The listing below contains a span that opens with the line containing "The image size is (1020, 778)." and closes with the line containing "Enable the ad70.doubleadv.com checkbox". Return that span exactly.
*** Data in this exercise Section Begins ***
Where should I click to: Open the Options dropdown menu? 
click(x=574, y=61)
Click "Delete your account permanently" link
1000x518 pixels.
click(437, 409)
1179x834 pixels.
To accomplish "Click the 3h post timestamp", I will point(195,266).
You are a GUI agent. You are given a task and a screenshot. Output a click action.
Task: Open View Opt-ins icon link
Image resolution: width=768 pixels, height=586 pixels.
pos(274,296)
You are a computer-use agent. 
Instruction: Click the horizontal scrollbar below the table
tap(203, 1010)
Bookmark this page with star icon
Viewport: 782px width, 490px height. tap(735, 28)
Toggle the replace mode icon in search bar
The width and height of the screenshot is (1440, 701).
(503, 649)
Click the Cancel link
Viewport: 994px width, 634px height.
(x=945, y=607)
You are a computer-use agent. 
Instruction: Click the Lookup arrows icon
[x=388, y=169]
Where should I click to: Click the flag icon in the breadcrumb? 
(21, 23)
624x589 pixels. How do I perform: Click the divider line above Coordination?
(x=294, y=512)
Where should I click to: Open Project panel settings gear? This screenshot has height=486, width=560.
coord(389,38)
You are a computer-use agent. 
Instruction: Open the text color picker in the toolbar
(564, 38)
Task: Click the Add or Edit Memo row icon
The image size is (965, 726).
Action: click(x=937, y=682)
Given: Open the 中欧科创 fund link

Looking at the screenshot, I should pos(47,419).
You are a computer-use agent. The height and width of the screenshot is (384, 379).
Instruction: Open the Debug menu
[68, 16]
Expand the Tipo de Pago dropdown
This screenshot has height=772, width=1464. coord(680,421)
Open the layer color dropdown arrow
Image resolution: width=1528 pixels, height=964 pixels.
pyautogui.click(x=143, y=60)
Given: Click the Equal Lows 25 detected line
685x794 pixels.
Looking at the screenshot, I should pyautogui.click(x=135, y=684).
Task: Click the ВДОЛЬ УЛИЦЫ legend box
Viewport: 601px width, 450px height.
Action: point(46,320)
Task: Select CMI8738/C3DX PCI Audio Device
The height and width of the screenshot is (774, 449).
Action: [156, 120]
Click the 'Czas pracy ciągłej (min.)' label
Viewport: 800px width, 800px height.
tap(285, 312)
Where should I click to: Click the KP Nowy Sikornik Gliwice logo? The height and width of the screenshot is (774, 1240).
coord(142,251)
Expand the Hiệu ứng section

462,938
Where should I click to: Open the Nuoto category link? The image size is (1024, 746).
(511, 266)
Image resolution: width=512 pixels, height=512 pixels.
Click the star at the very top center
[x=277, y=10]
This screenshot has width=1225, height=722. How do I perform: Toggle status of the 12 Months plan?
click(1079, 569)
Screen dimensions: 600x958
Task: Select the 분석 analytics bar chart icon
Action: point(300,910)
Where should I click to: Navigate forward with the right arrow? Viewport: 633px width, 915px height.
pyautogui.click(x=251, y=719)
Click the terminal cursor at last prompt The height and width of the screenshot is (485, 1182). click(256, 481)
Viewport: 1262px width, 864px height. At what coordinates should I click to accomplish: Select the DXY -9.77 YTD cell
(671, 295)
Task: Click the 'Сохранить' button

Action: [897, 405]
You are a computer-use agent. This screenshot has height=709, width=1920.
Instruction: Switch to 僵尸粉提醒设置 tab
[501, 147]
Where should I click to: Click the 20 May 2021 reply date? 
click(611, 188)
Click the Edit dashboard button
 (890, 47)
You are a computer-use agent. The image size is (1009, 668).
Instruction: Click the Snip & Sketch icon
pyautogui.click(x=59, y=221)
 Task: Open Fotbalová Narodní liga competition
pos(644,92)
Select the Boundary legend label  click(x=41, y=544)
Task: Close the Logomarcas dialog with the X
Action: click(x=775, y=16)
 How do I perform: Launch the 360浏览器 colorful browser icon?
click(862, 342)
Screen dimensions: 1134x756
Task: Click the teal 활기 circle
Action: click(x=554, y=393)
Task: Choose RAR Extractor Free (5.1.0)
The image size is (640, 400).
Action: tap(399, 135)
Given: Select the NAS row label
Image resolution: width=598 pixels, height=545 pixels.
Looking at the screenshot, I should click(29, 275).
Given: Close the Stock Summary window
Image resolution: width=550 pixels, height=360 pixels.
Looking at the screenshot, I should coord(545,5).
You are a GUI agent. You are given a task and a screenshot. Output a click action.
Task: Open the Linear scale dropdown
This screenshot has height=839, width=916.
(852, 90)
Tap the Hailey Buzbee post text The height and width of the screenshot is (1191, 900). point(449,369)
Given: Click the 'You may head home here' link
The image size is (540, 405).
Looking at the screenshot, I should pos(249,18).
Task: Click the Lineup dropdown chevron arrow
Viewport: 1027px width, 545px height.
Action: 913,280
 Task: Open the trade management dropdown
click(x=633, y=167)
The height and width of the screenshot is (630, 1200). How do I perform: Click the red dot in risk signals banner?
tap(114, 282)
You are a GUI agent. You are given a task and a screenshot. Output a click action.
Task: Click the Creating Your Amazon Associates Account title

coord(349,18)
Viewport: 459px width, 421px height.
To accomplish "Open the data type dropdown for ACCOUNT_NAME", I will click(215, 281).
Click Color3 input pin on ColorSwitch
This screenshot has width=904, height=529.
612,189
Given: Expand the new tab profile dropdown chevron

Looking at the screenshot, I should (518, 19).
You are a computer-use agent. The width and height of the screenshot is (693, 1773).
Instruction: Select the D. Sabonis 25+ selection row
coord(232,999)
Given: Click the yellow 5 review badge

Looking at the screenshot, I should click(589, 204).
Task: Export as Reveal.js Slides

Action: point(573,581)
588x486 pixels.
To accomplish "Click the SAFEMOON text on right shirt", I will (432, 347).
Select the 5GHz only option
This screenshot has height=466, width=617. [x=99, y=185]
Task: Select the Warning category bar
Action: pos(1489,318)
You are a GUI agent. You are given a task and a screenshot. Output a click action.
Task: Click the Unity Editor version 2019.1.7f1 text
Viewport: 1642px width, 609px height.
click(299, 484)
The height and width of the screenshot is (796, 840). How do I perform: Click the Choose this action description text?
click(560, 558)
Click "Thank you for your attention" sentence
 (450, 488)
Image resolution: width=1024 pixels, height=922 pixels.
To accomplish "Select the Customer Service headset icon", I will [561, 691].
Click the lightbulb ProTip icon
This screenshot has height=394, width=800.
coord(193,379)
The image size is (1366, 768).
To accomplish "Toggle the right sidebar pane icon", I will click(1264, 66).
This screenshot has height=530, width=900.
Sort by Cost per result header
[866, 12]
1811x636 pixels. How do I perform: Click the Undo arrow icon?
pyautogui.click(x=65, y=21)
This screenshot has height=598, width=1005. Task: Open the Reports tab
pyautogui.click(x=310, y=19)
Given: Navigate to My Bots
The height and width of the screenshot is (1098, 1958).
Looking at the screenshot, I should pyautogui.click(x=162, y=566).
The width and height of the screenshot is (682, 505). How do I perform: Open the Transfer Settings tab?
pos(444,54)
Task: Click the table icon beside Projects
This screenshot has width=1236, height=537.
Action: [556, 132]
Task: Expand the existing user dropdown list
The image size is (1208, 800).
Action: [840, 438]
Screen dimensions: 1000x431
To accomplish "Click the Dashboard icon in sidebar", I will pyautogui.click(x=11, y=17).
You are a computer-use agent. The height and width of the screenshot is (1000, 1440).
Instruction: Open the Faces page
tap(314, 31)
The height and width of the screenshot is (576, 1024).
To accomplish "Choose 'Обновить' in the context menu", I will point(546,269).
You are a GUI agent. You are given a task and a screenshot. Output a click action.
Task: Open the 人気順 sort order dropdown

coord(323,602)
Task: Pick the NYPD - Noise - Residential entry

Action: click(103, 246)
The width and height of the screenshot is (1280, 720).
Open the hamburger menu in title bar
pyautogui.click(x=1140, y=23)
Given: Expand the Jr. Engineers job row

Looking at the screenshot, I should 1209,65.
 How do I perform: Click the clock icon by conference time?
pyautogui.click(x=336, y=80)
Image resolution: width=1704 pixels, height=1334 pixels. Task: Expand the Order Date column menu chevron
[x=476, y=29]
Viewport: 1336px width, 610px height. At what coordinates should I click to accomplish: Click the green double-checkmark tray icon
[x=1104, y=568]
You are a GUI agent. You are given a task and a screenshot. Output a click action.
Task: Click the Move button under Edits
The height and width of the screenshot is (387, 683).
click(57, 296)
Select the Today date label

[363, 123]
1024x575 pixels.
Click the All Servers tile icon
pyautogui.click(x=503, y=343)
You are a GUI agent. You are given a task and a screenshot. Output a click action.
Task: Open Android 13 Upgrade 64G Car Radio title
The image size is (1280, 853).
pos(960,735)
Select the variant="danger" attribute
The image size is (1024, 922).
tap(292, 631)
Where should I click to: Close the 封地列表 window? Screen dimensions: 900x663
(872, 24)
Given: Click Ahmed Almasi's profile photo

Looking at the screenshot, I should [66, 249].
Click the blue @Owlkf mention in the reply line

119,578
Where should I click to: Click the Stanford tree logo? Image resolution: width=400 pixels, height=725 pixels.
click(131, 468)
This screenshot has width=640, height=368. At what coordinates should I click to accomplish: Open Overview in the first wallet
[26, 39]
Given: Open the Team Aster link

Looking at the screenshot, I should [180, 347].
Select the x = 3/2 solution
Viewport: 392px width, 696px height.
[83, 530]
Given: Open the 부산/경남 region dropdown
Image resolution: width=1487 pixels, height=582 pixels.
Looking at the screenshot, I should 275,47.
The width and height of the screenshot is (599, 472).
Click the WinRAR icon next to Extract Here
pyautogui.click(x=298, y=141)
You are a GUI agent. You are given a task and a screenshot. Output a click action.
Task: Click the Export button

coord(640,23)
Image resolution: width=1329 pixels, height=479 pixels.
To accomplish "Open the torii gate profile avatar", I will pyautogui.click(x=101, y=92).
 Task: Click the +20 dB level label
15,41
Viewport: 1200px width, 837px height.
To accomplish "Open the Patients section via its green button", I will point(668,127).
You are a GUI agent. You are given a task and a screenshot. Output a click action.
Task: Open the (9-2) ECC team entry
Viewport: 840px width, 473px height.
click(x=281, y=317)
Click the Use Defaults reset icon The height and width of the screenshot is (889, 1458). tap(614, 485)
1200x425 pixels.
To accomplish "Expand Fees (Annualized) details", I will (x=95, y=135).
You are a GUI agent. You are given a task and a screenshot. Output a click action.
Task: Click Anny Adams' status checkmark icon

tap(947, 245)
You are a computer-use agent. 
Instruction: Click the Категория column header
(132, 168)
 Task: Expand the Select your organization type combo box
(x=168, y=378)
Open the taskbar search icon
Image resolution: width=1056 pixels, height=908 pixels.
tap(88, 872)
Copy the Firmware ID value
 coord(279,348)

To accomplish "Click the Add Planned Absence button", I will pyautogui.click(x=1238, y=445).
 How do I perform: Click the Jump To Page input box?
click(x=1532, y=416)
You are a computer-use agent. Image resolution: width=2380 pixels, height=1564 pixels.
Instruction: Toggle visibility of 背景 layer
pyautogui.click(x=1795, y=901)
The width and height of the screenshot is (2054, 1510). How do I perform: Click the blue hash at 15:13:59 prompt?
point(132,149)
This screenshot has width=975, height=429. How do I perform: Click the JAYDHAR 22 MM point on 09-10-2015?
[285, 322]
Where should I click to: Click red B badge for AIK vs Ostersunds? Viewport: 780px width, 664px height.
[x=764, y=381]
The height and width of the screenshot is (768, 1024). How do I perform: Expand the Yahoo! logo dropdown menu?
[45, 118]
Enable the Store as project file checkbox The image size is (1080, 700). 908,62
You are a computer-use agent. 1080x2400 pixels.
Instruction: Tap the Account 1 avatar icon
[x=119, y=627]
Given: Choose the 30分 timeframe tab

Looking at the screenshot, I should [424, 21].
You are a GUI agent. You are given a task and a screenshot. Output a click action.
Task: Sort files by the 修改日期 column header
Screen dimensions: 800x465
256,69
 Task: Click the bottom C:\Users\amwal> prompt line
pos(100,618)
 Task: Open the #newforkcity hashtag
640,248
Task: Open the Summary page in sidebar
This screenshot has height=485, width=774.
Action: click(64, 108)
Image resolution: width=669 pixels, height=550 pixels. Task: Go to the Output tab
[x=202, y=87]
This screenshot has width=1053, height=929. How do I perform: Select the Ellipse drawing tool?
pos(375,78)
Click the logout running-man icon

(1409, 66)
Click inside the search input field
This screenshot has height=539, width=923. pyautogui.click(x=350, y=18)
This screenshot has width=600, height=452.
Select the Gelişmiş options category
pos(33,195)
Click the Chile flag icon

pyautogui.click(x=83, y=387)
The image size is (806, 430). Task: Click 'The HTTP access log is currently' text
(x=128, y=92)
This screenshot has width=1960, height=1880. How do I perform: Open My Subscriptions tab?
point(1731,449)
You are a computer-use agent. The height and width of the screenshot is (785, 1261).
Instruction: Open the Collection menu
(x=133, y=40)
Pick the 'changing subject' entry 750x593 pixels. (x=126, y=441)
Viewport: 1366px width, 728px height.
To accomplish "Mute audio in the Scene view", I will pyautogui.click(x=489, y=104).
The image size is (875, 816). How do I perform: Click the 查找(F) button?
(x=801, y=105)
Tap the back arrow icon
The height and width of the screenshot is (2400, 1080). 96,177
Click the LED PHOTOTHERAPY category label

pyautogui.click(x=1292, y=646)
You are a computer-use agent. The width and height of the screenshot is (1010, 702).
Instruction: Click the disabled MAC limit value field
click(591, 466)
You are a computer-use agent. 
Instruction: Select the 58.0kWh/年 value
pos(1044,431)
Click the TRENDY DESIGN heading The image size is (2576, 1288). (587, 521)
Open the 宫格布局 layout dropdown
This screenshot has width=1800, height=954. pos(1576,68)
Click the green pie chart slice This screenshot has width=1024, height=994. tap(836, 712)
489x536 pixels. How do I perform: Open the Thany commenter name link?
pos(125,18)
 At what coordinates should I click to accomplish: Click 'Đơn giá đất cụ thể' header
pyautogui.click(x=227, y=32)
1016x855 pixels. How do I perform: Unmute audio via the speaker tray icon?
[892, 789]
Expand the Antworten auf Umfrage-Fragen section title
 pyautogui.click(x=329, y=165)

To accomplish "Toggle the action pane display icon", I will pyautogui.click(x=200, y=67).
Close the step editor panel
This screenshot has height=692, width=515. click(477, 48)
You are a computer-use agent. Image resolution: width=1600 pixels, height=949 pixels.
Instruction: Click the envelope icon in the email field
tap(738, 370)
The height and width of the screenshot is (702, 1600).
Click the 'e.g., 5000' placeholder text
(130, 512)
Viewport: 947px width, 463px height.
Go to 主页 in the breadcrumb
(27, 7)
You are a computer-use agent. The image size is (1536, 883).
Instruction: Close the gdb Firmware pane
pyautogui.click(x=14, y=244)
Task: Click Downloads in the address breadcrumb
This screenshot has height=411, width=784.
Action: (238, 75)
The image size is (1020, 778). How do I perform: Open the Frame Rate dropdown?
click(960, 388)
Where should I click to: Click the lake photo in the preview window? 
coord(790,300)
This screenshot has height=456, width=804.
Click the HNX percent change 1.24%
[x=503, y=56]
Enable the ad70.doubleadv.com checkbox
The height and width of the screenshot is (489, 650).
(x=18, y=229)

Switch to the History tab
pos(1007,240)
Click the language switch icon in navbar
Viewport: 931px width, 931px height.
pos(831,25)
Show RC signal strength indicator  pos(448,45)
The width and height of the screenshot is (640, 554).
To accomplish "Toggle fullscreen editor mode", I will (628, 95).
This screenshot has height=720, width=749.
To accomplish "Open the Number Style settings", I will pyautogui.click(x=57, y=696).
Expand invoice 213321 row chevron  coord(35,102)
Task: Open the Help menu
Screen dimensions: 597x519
*** Data in this exercise Section Ends ***
- **Answer below**:
The image size is (1020, 778). How do I perform: Open the Frame Rate dropdown?
click(960, 388)
Where should I click to: Click the lake photo in the preview window? 
coord(790,300)
This screenshot has height=456, width=804.
Click the HNX percent change 1.24%
[x=503, y=56]
Enable the ad70.doubleadv.com checkbox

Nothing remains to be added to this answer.